# Hubby and I want to try new things....



## TheMrs1982 (May 11, 2008)

DH brought up that he wanted to start getting in to some new things as a couple like going to lounges to see a show, or vacationing more often. We are usually house heads, aside from the occasional date night to the movied every other week
Does anyone have any other ideas of things we can get into.... we are becoming a boring old couple and we are only in our 20's.


----------



## Amplexor (Feb 13, 2008)

My wife and I took four months of ballroom dance lessons last year. This year we are moving to swing. It was great fun and we have really enjoyed our ability to get out on a dance floor and do something other than a simple box step. It was quite a thrill for us when at a charity event the band started a Tango and the floor nearly cleared. We were one of three couples who could dance it. Great fun!!! Give it a try.


----------



## swedish (Mar 6, 2008)

we play tennis together (neither of us play well but we have fun)...we had fun going to a comedy club...if you live in the city, drive out to a state park, rent a canoe...a weekend in wine country...rent a cabin & fish together...if you live in the suburbs, spend a day in the city.


----------



## louise1957 (Mar 3, 2009)

:iagree:Ballroom dancing is actually quite a good idea. But,,,you must go in with a clear idea of 'why' you are taking these lessons, and where you see yourself in 6mos or 1 year. 
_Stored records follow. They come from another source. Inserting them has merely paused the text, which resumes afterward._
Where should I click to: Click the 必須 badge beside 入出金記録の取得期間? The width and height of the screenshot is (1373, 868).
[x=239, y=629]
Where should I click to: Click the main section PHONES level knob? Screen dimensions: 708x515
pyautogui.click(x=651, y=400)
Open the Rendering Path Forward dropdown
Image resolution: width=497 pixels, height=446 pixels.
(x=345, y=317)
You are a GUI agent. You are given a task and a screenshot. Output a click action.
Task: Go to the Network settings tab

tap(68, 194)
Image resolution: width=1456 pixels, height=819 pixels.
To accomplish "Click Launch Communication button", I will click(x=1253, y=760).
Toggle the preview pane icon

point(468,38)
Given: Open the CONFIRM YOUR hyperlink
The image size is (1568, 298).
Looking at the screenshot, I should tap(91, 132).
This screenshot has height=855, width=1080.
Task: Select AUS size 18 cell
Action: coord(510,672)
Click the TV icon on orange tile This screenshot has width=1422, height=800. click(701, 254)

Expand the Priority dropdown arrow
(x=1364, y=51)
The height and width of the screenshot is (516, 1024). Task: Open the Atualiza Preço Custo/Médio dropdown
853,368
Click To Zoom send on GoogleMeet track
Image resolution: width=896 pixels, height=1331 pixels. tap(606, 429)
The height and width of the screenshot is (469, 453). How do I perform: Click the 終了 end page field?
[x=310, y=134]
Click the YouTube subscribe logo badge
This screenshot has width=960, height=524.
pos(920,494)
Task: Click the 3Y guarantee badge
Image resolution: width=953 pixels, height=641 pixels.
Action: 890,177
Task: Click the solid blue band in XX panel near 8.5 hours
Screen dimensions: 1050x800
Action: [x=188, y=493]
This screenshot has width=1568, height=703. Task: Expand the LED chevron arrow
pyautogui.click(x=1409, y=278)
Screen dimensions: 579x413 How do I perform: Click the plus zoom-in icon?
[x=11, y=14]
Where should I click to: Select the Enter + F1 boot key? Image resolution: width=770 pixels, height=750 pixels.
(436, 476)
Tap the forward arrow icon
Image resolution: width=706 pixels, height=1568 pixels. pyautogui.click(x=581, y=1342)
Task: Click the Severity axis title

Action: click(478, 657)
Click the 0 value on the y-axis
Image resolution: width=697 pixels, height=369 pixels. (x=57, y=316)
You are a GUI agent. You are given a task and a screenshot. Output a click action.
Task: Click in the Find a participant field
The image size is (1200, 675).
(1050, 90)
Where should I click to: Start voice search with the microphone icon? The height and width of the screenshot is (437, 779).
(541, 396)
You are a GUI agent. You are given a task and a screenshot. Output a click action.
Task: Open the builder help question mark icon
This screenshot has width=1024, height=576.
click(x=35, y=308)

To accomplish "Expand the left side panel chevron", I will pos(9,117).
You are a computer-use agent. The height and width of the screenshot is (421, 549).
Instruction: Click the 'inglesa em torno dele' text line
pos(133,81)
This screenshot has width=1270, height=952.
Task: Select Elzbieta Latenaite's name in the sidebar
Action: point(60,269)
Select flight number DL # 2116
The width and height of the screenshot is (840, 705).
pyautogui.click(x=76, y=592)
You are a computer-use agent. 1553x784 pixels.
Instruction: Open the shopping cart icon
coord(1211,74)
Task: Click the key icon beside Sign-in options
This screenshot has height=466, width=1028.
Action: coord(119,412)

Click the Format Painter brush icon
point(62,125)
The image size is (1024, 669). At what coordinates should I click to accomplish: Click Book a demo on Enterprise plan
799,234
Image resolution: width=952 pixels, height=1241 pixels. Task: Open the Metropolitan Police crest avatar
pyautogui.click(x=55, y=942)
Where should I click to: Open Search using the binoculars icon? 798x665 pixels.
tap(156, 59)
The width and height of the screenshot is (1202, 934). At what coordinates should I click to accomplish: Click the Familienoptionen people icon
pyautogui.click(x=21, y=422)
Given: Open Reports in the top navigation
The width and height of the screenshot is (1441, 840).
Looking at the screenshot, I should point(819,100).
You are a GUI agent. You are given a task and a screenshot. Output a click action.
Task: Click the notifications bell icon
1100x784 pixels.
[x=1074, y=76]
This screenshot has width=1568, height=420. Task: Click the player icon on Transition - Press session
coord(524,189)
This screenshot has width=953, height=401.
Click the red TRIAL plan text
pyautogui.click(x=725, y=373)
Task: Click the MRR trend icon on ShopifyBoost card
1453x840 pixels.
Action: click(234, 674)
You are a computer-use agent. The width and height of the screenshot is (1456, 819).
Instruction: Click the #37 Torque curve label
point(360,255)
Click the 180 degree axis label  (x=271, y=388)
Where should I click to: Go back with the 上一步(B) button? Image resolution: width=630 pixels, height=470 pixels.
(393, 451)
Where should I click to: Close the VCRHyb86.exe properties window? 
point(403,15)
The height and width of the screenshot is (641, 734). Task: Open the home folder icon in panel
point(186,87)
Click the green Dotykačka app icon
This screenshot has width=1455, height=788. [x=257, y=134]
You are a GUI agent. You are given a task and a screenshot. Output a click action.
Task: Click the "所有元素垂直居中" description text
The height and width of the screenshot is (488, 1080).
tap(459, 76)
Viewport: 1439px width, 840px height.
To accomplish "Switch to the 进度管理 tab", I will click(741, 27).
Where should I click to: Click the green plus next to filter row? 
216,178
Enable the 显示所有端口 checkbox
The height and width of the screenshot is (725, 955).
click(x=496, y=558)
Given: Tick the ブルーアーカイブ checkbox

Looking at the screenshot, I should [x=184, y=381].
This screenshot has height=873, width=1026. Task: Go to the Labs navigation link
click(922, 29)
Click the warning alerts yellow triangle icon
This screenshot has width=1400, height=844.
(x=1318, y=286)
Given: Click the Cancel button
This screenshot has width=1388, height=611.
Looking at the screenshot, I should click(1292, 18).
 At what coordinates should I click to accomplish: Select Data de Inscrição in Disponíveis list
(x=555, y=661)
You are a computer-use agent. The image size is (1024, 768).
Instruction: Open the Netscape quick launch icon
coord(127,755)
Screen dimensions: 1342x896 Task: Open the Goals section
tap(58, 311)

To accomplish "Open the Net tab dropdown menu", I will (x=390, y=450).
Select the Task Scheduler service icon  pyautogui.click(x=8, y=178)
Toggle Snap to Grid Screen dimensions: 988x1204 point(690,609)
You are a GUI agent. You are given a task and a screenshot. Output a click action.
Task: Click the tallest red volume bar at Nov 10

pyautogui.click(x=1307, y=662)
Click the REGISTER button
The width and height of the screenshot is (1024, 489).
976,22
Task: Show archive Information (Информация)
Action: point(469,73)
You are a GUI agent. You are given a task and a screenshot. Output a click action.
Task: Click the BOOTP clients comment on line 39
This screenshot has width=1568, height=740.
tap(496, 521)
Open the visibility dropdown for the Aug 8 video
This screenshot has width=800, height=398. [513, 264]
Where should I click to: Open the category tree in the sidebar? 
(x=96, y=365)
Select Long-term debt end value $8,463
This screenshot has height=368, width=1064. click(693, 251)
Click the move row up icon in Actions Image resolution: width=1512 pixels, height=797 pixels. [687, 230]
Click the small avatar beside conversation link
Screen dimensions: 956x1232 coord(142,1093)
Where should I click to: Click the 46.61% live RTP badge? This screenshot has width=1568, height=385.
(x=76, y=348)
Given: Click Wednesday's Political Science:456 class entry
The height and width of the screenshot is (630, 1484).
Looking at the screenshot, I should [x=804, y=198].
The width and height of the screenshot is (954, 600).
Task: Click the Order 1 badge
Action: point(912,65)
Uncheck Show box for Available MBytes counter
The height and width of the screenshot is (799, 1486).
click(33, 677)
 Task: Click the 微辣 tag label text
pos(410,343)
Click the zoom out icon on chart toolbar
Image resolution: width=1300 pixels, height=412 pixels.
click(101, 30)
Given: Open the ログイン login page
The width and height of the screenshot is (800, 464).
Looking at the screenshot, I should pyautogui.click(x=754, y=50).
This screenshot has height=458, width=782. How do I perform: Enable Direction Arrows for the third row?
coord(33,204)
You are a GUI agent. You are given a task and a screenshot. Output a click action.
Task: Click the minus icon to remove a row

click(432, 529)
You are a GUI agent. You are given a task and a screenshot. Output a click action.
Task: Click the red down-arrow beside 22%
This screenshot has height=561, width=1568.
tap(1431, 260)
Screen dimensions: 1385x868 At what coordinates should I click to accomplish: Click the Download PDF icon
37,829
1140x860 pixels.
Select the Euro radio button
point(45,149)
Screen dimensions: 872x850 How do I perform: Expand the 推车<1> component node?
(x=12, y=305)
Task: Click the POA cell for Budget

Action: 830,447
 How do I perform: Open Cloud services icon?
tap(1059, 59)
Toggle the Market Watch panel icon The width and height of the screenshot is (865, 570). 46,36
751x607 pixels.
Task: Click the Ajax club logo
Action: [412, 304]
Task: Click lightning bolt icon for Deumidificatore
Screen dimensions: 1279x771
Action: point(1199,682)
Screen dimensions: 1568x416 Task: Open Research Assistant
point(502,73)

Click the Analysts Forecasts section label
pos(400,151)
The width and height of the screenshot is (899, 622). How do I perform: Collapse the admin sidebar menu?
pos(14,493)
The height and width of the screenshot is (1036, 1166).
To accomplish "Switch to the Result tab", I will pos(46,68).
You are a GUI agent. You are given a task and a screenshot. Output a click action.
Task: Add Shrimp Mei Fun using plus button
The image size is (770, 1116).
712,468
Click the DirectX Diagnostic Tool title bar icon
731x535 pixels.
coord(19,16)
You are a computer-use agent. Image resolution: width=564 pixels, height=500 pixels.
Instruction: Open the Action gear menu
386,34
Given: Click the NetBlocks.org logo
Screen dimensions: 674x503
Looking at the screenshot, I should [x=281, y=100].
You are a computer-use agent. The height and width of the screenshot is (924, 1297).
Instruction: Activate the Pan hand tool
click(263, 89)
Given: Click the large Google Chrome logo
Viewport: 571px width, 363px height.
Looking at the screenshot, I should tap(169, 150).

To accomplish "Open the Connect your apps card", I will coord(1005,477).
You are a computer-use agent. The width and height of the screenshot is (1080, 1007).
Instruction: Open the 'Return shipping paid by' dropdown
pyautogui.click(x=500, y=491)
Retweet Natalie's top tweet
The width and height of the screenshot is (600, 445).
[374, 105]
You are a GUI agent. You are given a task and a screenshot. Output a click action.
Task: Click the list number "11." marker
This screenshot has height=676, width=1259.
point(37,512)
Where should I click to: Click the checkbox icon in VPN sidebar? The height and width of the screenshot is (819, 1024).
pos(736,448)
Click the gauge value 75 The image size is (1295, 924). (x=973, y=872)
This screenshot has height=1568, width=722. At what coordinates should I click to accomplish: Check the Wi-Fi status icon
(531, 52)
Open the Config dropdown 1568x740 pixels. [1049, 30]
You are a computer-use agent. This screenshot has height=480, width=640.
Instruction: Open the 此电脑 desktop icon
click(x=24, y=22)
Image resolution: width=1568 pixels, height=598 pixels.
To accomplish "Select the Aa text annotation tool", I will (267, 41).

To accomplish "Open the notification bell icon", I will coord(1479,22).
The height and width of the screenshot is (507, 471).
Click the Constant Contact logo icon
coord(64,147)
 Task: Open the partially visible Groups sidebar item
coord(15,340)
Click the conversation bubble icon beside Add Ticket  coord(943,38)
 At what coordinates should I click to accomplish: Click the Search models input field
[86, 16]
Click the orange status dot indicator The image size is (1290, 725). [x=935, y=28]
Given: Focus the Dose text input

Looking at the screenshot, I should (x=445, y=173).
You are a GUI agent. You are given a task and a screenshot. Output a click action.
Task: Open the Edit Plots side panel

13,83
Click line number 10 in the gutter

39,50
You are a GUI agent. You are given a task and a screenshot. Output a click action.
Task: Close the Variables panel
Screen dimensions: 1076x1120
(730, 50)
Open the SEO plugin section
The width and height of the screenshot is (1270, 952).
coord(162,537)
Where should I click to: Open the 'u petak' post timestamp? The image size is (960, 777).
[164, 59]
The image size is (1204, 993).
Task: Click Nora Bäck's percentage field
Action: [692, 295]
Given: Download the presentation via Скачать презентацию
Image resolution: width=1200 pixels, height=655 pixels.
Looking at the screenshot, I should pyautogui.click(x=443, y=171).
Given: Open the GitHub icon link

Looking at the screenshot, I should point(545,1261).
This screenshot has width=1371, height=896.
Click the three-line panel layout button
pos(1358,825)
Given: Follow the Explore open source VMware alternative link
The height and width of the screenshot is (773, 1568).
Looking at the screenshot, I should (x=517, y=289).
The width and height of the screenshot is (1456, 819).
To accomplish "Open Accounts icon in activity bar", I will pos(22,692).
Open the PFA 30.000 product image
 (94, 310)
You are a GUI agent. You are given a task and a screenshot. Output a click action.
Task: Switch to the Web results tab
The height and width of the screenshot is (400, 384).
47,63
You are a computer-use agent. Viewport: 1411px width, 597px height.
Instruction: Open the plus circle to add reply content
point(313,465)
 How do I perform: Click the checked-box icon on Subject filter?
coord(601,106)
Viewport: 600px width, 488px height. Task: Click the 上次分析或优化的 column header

I was a ballroom dancer decades ago! I loved it sooo much and never pictured marrying someone who didn't dance....but I did. I miss it and feel jipped! But, at least I get to see my son dance once in a while. He and his wife are ballroom teachers..well, his wife only coaches parttime cause she's in college and does office work part time also. A couple weeks ago we were at his Ballroom during a party night. I got to dance with my son, and I felt like my body forgot how to move! :scratchhead: But, after a while I felt like I was FLYING!:butterfly:


----------